• **WHAT YOU WILL DO**: For each record, copy the text exactly and omit any picture it holds.

• **WORKING DATA**:

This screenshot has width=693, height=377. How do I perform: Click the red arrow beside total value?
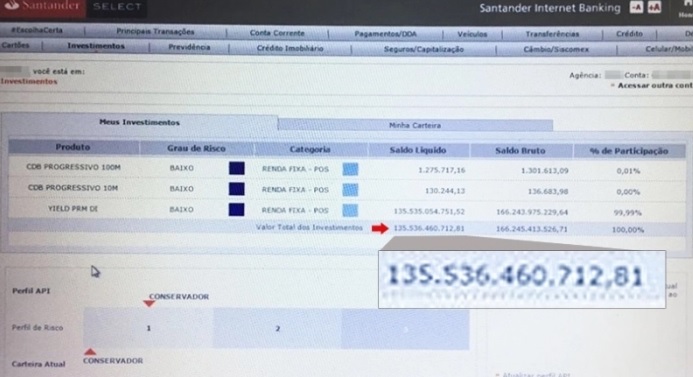[x=380, y=228]
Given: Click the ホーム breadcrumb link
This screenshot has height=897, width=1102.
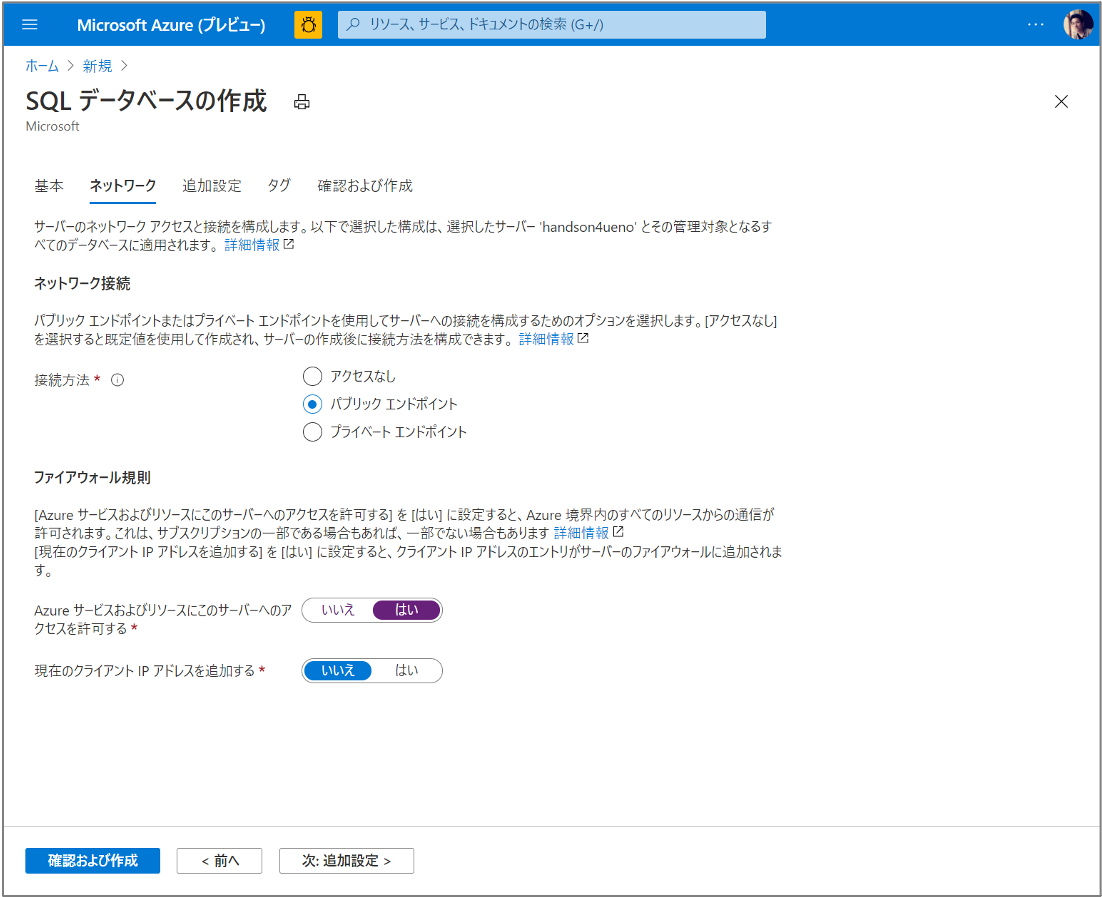Looking at the screenshot, I should click(42, 66).
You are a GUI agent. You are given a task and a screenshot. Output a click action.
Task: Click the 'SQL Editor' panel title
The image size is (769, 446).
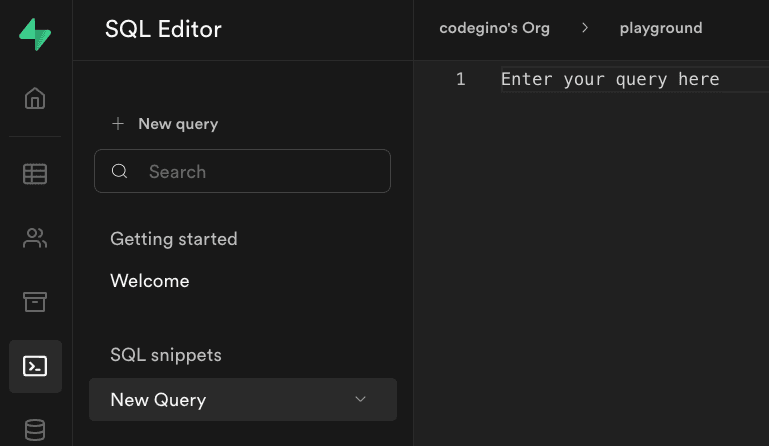tap(163, 30)
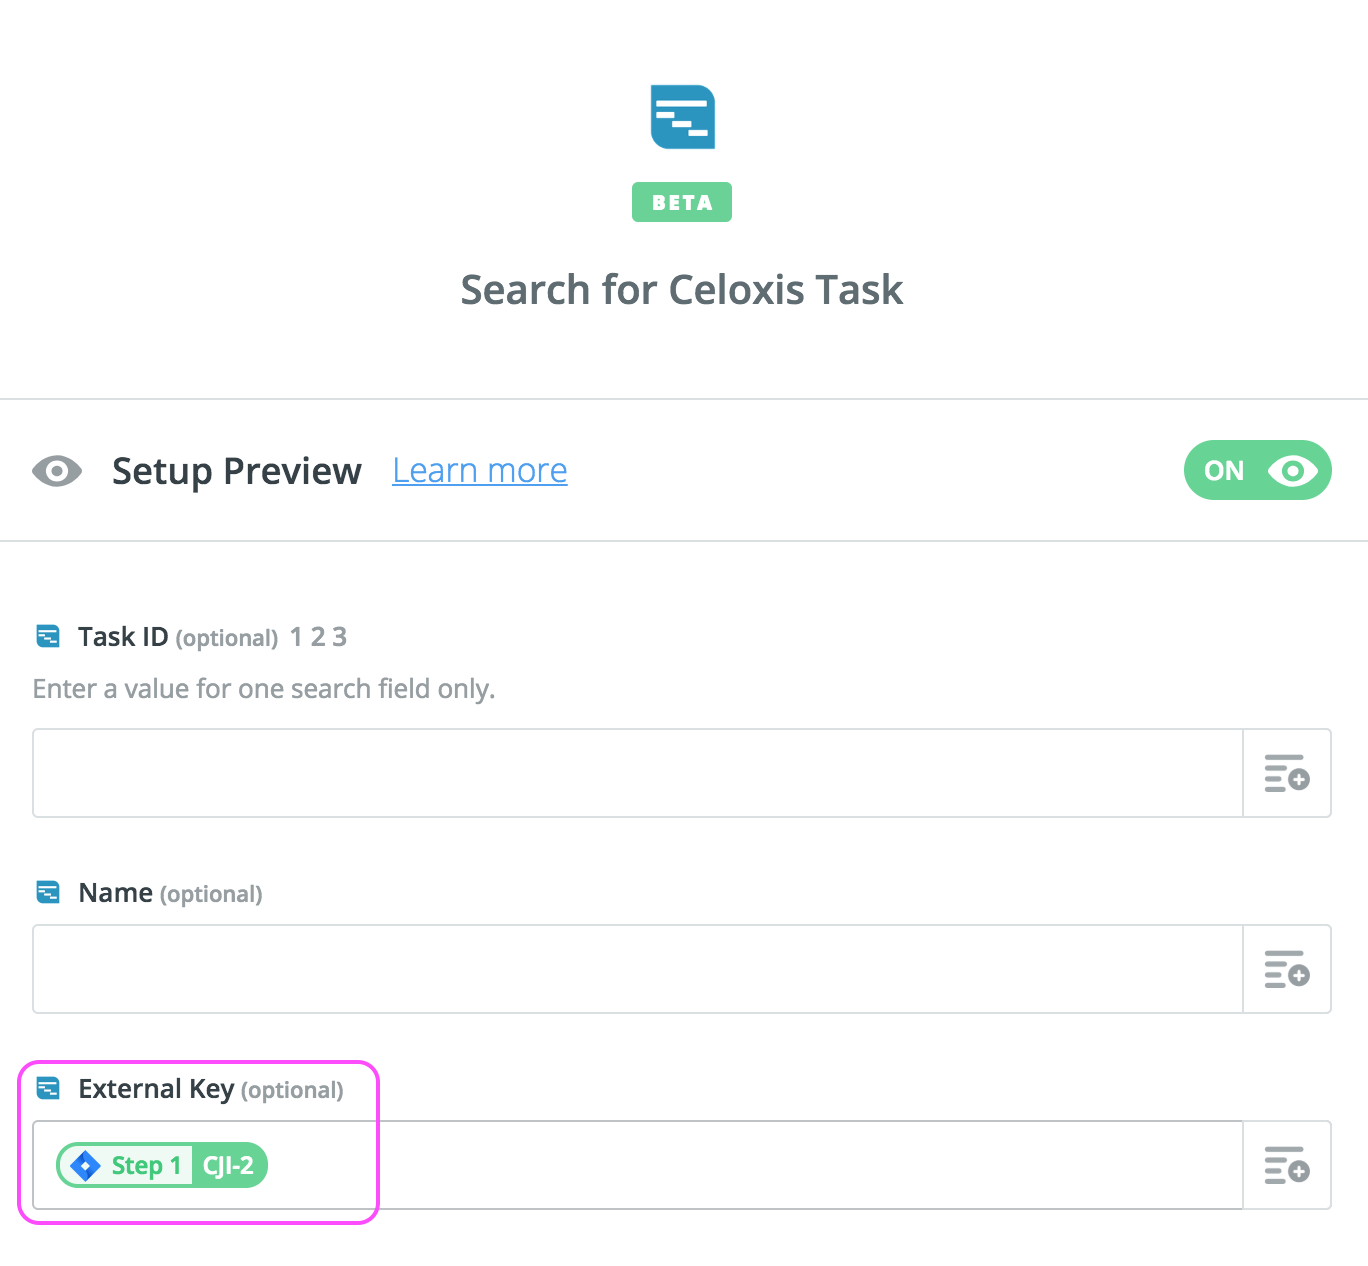Toggle the Setup Preview ON switch

click(x=1257, y=470)
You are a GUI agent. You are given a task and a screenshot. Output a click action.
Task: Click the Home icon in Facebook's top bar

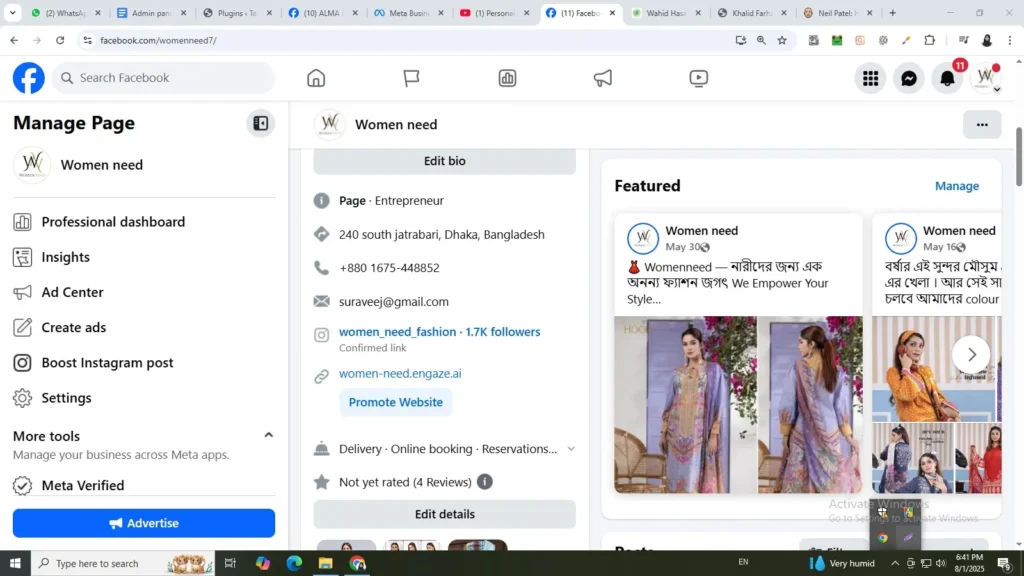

• **WRITTEN ANSWER**:
This screenshot has width=693, height=377. How do I perform: Click the red arrow beside total value?
[x=380, y=228]
Given: Click the ホーム breadcrumb link
This screenshot has height=897, width=1102.
Looking at the screenshot, I should click(42, 66).
You are a GUI agent. You are given a task and a screenshot. Output a click action.
Task: Click the 'SQL Editor' panel title
The image size is (769, 446).
tap(163, 30)
Toggle the Setup Preview ON switch

click(x=1257, y=470)
You are a GUI agent. You are given a task and a screenshot. Output a click action.
Task: Click the Home icon in Facebook's top bar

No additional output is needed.